*TASK OBJECTIVE*: All entries that follow are to be printed exactly as written.

*DATA LISTING*:
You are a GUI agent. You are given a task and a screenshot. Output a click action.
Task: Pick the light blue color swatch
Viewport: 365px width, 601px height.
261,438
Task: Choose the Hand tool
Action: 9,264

*RESPONSE TO THE EXERCISE*:
You are a GUI agent. You are given a task and a screenshot. Output a click action.
Task: Pick the light blue color swatch
Viewport: 365px width, 601px height.
261,438
Task: Choose the Hand tool
Action: 9,264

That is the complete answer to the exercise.